- [Directions for this task]
Whenever a line below mentions the word "heading", that line should be copied.

- [Input data]
----

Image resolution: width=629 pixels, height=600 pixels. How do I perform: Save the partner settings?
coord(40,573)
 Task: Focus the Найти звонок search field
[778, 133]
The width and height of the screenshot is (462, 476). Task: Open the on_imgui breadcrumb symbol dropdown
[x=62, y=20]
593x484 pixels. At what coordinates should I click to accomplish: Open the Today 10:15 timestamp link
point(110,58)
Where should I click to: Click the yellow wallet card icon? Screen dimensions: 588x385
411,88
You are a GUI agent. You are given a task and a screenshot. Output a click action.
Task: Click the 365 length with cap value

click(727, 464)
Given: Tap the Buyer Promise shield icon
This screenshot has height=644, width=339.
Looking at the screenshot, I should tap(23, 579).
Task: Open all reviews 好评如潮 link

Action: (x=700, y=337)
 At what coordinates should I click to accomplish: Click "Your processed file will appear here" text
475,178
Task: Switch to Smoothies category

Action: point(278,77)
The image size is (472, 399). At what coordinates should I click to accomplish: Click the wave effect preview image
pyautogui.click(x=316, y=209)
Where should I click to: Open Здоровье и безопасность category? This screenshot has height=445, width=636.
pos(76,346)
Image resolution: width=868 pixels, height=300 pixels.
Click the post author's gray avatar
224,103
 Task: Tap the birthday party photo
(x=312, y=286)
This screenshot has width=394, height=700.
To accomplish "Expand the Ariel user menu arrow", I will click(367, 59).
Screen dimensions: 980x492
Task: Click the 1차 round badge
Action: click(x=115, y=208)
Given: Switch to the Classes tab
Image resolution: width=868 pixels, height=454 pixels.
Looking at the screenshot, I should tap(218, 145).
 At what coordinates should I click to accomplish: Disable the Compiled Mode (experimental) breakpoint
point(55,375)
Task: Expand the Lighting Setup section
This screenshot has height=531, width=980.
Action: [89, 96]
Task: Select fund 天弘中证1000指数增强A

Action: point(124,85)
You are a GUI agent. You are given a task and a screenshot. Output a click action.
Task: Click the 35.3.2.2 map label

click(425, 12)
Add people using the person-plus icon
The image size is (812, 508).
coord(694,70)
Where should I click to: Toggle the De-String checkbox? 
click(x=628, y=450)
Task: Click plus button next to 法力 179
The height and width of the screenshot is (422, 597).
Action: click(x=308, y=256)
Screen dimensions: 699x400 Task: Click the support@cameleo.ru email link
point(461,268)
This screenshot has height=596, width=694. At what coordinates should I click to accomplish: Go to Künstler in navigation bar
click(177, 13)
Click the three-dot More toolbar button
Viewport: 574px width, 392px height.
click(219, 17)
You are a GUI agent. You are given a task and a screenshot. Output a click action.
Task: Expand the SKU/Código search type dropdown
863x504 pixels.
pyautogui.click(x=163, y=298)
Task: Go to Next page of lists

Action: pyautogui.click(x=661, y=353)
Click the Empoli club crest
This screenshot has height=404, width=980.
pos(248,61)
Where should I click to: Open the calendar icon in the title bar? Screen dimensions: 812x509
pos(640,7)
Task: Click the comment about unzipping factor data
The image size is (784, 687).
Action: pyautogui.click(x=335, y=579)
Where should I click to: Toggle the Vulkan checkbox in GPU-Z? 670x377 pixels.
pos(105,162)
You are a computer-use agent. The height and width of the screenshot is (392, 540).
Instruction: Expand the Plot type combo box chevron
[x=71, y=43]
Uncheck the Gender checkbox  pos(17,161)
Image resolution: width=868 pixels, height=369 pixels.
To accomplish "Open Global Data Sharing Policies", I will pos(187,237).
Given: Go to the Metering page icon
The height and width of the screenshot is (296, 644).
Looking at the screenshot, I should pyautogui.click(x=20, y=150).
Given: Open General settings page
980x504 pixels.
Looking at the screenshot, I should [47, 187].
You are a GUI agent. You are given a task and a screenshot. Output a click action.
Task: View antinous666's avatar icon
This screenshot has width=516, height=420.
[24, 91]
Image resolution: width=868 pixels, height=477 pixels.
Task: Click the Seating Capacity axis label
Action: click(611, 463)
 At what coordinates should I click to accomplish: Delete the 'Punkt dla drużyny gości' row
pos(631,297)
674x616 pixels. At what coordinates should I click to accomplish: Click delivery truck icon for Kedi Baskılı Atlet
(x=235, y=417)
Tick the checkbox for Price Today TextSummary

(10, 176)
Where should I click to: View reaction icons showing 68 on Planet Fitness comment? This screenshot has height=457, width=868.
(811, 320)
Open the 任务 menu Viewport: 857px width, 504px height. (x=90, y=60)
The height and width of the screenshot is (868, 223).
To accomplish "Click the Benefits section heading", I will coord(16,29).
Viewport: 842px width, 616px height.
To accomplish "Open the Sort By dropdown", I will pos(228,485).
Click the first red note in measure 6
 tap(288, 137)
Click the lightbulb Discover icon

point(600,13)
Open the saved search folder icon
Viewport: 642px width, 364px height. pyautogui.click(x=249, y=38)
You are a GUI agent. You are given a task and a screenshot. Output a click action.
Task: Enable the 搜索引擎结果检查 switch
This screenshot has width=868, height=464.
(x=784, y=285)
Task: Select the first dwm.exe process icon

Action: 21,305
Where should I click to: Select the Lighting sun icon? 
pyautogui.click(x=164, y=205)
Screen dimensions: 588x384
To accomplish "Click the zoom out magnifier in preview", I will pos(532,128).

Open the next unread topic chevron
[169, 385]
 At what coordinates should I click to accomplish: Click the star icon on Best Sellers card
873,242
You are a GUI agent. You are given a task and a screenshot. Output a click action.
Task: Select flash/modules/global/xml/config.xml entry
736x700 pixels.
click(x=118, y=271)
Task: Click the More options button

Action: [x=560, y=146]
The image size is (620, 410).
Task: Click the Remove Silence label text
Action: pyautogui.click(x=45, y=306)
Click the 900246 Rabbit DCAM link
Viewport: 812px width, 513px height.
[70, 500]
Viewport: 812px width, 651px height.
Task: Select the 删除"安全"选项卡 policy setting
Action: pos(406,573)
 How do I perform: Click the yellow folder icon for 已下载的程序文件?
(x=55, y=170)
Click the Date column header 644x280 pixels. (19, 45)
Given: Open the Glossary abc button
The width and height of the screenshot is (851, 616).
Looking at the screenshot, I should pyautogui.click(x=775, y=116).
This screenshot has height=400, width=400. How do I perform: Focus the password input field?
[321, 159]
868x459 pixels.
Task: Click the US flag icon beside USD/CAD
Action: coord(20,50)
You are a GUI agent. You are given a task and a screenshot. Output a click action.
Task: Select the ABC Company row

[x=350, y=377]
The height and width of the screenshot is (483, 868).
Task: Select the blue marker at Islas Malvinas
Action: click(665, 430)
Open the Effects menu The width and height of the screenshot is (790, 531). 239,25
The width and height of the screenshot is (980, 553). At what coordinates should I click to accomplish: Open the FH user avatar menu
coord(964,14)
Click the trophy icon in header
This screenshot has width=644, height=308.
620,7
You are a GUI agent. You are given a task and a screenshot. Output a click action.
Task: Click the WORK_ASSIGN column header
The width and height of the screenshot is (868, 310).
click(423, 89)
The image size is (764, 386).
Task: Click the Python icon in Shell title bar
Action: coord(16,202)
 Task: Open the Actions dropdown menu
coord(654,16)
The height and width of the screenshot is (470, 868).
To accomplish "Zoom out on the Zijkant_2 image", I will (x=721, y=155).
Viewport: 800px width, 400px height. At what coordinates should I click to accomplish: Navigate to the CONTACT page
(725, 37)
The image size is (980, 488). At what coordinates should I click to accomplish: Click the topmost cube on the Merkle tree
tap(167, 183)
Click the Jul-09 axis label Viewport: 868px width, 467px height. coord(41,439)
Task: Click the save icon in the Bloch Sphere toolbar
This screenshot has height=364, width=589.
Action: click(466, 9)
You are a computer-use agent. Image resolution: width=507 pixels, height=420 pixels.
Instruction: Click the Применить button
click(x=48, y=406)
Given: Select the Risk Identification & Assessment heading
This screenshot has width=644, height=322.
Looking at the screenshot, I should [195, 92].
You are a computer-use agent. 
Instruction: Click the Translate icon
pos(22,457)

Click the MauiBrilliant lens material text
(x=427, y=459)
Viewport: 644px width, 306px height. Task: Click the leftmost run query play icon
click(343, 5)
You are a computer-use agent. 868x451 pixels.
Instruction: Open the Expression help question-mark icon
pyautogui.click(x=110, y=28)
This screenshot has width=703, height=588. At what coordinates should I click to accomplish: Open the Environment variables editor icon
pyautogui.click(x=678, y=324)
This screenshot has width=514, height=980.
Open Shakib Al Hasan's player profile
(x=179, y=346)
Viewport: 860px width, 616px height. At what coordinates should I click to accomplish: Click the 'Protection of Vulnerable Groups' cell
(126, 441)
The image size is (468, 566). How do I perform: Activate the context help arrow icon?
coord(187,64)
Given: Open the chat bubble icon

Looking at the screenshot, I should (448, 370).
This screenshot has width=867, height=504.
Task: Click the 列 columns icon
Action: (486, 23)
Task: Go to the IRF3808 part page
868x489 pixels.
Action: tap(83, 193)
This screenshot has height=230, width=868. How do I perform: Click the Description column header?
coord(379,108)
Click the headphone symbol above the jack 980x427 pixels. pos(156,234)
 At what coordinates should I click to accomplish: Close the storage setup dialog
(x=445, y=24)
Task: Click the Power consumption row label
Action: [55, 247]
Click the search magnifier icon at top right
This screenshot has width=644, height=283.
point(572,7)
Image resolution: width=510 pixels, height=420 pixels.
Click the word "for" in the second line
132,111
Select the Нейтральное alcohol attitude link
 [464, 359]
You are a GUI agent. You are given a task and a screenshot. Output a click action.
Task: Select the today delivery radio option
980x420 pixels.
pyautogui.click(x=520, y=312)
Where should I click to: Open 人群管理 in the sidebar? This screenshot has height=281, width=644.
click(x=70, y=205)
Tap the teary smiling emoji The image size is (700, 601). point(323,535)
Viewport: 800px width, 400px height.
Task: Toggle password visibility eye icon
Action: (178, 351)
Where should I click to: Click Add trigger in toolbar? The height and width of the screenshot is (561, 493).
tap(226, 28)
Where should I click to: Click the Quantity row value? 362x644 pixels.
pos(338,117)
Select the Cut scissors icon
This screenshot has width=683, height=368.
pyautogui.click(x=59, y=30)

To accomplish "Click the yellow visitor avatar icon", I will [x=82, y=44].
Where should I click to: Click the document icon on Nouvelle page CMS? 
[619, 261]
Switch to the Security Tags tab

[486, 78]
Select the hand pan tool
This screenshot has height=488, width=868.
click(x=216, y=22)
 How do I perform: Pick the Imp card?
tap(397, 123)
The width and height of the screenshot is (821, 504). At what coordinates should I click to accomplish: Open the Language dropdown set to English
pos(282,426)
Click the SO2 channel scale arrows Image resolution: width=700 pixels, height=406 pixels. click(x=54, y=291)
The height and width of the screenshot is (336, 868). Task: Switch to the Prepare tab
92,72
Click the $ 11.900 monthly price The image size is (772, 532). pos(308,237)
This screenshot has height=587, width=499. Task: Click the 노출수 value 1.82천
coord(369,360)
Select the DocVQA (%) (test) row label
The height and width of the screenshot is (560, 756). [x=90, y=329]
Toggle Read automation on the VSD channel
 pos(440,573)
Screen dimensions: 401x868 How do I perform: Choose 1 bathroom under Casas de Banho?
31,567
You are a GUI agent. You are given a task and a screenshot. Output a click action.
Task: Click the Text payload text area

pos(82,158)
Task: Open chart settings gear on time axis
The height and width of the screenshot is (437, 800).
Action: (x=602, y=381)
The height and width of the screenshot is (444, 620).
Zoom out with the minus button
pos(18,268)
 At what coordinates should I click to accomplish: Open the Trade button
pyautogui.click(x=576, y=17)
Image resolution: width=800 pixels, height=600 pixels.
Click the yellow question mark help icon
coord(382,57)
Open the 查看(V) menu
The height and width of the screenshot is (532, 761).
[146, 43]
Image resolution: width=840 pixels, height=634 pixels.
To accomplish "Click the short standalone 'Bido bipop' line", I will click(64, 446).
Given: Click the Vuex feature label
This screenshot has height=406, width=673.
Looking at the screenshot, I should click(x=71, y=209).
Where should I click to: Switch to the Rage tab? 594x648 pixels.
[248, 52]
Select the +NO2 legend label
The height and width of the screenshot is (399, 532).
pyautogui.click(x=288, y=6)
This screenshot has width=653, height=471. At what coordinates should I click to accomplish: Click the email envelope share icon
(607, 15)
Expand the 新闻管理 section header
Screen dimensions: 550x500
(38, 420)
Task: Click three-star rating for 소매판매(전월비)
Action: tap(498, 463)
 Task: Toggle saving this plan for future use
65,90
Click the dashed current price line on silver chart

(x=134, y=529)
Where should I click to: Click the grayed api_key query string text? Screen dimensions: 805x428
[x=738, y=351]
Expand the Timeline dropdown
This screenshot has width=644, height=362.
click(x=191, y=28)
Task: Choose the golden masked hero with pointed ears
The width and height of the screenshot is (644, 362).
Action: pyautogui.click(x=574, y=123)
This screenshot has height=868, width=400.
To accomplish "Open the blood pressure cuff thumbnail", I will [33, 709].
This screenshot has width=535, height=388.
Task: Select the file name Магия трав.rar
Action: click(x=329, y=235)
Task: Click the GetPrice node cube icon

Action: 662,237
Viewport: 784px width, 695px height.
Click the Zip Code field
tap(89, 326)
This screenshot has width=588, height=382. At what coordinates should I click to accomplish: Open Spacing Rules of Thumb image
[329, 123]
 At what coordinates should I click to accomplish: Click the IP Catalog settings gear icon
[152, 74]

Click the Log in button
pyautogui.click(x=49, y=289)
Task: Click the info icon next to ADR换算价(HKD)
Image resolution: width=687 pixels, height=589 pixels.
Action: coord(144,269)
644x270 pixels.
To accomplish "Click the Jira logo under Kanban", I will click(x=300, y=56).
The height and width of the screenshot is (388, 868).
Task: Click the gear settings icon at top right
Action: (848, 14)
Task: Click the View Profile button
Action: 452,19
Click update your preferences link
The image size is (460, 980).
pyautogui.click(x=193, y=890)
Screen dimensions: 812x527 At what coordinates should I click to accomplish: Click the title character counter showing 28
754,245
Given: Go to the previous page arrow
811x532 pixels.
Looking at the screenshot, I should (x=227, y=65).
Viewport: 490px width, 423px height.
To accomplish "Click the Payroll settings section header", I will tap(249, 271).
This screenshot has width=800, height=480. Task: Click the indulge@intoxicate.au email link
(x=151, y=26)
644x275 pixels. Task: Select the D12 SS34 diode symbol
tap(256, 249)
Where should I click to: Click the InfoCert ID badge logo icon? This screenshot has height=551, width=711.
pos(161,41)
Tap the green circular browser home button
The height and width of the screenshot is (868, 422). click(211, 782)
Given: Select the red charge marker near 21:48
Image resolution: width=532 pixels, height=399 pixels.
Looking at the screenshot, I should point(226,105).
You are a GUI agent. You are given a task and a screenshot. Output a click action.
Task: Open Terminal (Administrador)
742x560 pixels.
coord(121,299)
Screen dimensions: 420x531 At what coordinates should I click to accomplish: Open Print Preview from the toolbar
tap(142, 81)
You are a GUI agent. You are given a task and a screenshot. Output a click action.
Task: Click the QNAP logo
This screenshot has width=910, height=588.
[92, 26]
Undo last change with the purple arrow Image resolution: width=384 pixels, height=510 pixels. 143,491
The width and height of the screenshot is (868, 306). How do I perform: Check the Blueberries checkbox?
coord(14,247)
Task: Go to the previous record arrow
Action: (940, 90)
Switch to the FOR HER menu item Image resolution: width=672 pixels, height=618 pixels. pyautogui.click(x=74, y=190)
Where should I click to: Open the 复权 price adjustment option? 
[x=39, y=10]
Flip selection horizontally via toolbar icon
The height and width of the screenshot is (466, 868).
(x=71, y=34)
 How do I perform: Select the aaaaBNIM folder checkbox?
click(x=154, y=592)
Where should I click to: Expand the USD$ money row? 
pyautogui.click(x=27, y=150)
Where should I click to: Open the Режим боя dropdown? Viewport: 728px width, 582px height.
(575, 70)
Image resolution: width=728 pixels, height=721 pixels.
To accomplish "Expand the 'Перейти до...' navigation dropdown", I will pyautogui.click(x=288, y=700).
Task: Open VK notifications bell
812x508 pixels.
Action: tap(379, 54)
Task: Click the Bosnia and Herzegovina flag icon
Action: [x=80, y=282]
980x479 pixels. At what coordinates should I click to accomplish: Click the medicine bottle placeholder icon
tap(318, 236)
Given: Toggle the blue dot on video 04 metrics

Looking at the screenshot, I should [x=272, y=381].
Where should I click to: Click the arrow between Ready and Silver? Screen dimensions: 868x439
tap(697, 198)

----

- [Reply to the exercise]
To accomplish "Click the Benefits section heading", I will coord(16,29).
Given: Select the Risk Identification & Assessment heading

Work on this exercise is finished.